For an ultrasonic remedial apparatus, it is necessary to check the radiation characteristics of the remedial ultrasonic oscillation element because the radiation of ultrasonic waves must be concentrated in the direction of the diseased part. Further, even if the desired characteristics can be obtained at a particular frequency, those characteristics may change at another frequency. Therefore, one must have an understanding of the characteristics at varied frequencies.
Various methods of measuring the intensity and distribution of ultrasonic waves are conventionally known.
For example, an ultrasonic microphone is placed in a liquid in which ultrasonic waves are radiated and measured for intensity at the position where the microphone is placed. The distribution of the intensity can be also measured by changing the position of the ultrasonic microphone.
However, the measuring method utilizing an ultrasonic microphone has problems as described below. (1) Since an ultrasonic microphone having a certain volume is placed in the liquid, the presence of the ultrasonic microphone itself disturbs the distribution of the ultrasonic waves, thereby preventing accurate measurement of the distribution of the intensity. (2) Since an ultrasonic microphone generally has a narrow frequency band, it does not allow measurement of the intensity and distribution of ultrasonic waves in a wide frequency band. (3) In general, an ultrasonic microphone has directivity specific thereto. Therefore, the result of measurement varies depending on the orientation of the ultrasonic microphone. (4) The characteristics of the ultrasonic oscillation element can not be intuitively understood from the numerical data measured. This necessitates processes such as the graphing of the data. (5) Even if a graph is used, it is difficult to obtain three-dimensional representation of the intensity and distribution of ultrasonic waves. (6) Real time observation of three-dimensional changes in the intensity and distribution of ultrasonic waves is not possible.

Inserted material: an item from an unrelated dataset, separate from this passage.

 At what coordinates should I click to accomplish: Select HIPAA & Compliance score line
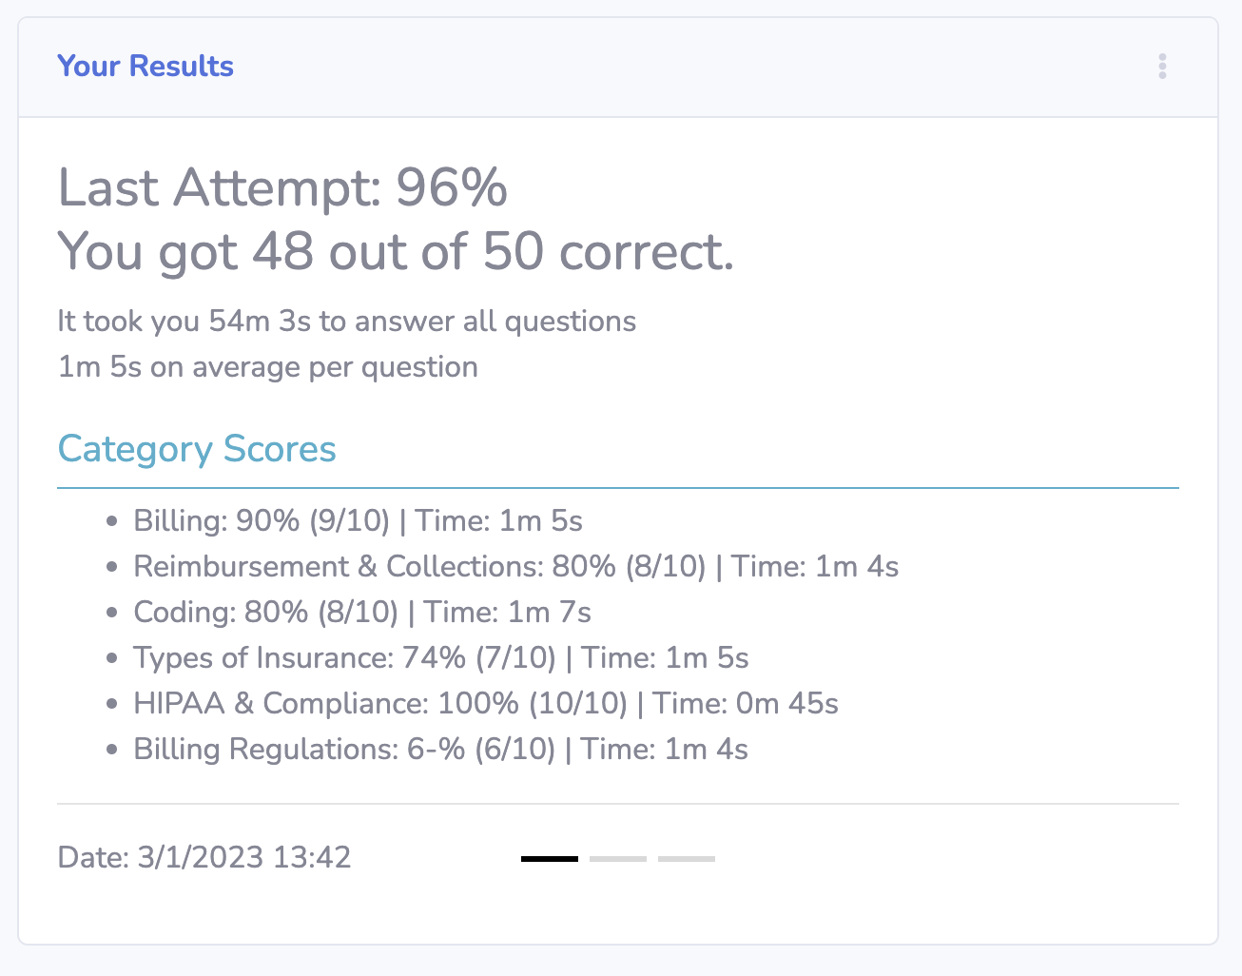pyautogui.click(x=485, y=704)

In addition to the above described measuring method utilizing an ultrasonic microphone, there are well-known optical approaches such as the Schlieren method wherein changes in the refractive index due to radiation of ultrasonic waves are optically detected. Such optical approaches allow visualized measurement of the distribution of the sound field without disturbance to the state of the object to be measured caused by the measuring apparatus itself.
However, such optical approaches require a special light source and an imaging optical system such as a lens which make the measuring apparatus undesirably large.

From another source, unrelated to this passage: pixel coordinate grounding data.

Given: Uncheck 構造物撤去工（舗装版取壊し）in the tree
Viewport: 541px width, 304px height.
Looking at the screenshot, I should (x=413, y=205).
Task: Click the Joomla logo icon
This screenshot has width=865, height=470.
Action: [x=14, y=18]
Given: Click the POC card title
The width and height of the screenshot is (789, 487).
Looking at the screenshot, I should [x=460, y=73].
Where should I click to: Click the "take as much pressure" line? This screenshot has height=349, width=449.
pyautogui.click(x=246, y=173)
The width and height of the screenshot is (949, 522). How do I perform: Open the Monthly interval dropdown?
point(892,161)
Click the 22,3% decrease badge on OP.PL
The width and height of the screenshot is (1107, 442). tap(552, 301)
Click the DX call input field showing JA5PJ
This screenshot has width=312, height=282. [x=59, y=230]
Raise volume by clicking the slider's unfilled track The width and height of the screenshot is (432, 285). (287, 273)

There is another known method which utilizes the fact that application of ultrasonic waves to a certain substance causes the substance to emit a very small amount of light, i.e., the acoustic luminescence phenomenon, to measure three-dimensional distribution of the ultrasonic waves by way of photographs with long exposures. However, this method does not allow direct visualization and requires the photographic and development processes, which means that the measurement takes longer than is desirable.
Under such circumstances, it is an object of the present invention to provide a method of measuring three-dimensional distribution of ultrasonic waves which allows simple real time measurement.